(Data in this exercise begins)
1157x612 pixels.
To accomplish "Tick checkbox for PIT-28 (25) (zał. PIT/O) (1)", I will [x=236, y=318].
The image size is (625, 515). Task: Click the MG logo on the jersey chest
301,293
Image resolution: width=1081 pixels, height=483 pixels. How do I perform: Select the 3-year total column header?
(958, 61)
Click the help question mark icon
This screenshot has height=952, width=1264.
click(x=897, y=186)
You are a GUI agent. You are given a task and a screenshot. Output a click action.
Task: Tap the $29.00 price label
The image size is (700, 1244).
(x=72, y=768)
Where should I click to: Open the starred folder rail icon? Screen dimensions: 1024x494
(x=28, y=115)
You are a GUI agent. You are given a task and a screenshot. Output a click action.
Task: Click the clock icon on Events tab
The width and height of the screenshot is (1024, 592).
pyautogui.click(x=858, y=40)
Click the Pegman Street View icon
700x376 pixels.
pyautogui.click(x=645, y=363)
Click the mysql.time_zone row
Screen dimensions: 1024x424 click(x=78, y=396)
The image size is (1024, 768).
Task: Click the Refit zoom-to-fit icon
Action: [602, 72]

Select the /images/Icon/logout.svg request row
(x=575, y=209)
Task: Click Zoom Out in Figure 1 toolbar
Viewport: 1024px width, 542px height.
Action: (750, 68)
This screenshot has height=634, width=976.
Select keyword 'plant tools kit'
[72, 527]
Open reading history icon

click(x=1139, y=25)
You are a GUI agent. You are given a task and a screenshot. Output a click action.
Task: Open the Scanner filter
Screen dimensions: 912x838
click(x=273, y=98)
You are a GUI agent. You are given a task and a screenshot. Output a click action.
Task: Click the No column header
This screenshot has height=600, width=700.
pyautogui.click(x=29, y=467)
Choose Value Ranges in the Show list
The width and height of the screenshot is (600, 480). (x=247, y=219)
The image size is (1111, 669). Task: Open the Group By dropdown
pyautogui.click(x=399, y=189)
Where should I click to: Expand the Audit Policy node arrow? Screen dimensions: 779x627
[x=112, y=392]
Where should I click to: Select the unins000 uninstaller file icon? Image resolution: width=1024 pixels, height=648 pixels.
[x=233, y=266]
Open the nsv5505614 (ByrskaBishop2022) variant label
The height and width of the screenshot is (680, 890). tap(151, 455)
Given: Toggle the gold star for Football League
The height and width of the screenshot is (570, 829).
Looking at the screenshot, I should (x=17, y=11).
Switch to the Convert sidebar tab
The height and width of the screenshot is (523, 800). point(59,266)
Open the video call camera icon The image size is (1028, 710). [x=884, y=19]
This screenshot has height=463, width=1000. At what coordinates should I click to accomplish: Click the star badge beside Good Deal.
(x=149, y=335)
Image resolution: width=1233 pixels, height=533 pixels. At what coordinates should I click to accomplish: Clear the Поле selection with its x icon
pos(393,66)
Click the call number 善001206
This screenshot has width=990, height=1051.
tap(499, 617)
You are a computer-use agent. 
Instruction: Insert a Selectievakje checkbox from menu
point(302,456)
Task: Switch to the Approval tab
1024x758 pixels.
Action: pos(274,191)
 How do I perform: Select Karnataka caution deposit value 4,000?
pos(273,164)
(Data in this exercise ends)
● **Your task**: The data above needs to be repeated exactly, line for line.

● **Answer section**:
1157x612 pixels.
To accomplish "Tick checkbox for PIT-28 (25) (zał. PIT/O) (1)", I will [x=236, y=318].
The image size is (625, 515). Task: Click the MG logo on the jersey chest
301,293
Image resolution: width=1081 pixels, height=483 pixels. How do I perform: Select the 3-year total column header?
(958, 61)
Click the help question mark icon
This screenshot has height=952, width=1264.
click(x=897, y=186)
You are a GUI agent. You are given a task and a screenshot. Output a click action.
Task: Tap the $29.00 price label
The image size is (700, 1244).
(x=72, y=768)
Where should I click to: Open the starred folder rail icon? Screen dimensions: 1024x494
(x=28, y=115)
You are a GUI agent. You are given a task and a screenshot. Output a click action.
Task: Click the clock icon on Events tab
The width and height of the screenshot is (1024, 592).
pyautogui.click(x=858, y=40)
Click the Pegman Street View icon
700x376 pixels.
pyautogui.click(x=645, y=363)
Click the mysql.time_zone row
Screen dimensions: 1024x424 click(x=78, y=396)
The image size is (1024, 768).
Task: Click the Refit zoom-to-fit icon
Action: [602, 72]

Select the /images/Icon/logout.svg request row
(x=575, y=209)
Task: Click Zoom Out in Figure 1 toolbar
Viewport: 1024px width, 542px height.
Action: (750, 68)
This screenshot has height=634, width=976.
Select keyword 'plant tools kit'
[72, 527]
Open reading history icon

click(x=1139, y=25)
You are a GUI agent. You are given a task and a screenshot. Output a click action.
Task: Open the Scanner filter
Screen dimensions: 912x838
click(x=273, y=98)
You are a GUI agent. You are given a task and a screenshot. Output a click action.
Task: Click the No column header
This screenshot has height=600, width=700.
pyautogui.click(x=29, y=467)
Choose Value Ranges in the Show list
The width and height of the screenshot is (600, 480). (x=247, y=219)
The image size is (1111, 669). Task: Open the Group By dropdown
pyautogui.click(x=399, y=189)
Where should I click to: Expand the Audit Policy node arrow? Screen dimensions: 779x627
[x=112, y=392]
Where should I click to: Select the unins000 uninstaller file icon? Image resolution: width=1024 pixels, height=648 pixels.
[x=233, y=266]
Open the nsv5505614 (ByrskaBishop2022) variant label
The height and width of the screenshot is (680, 890). tap(151, 455)
Given: Toggle the gold star for Football League
The height and width of the screenshot is (570, 829).
Looking at the screenshot, I should (x=17, y=11).
Switch to the Convert sidebar tab
The height and width of the screenshot is (523, 800). point(59,266)
Open the video call camera icon The image size is (1028, 710). [x=884, y=19]
This screenshot has height=463, width=1000. At what coordinates should I click to accomplish: Click the star badge beside Good Deal.
(x=149, y=335)
Image resolution: width=1233 pixels, height=533 pixels. At what coordinates should I click to accomplish: Clear the Поле selection with its x icon
pos(393,66)
Click the call number 善001206
This screenshot has width=990, height=1051.
tap(499, 617)
You are a computer-use agent. 
Instruction: Insert a Selectievakje checkbox from menu
point(302,456)
Task: Switch to the Approval tab
1024x758 pixels.
Action: pos(274,191)
 How do I perform: Select Karnataka caution deposit value 4,000?
pos(273,164)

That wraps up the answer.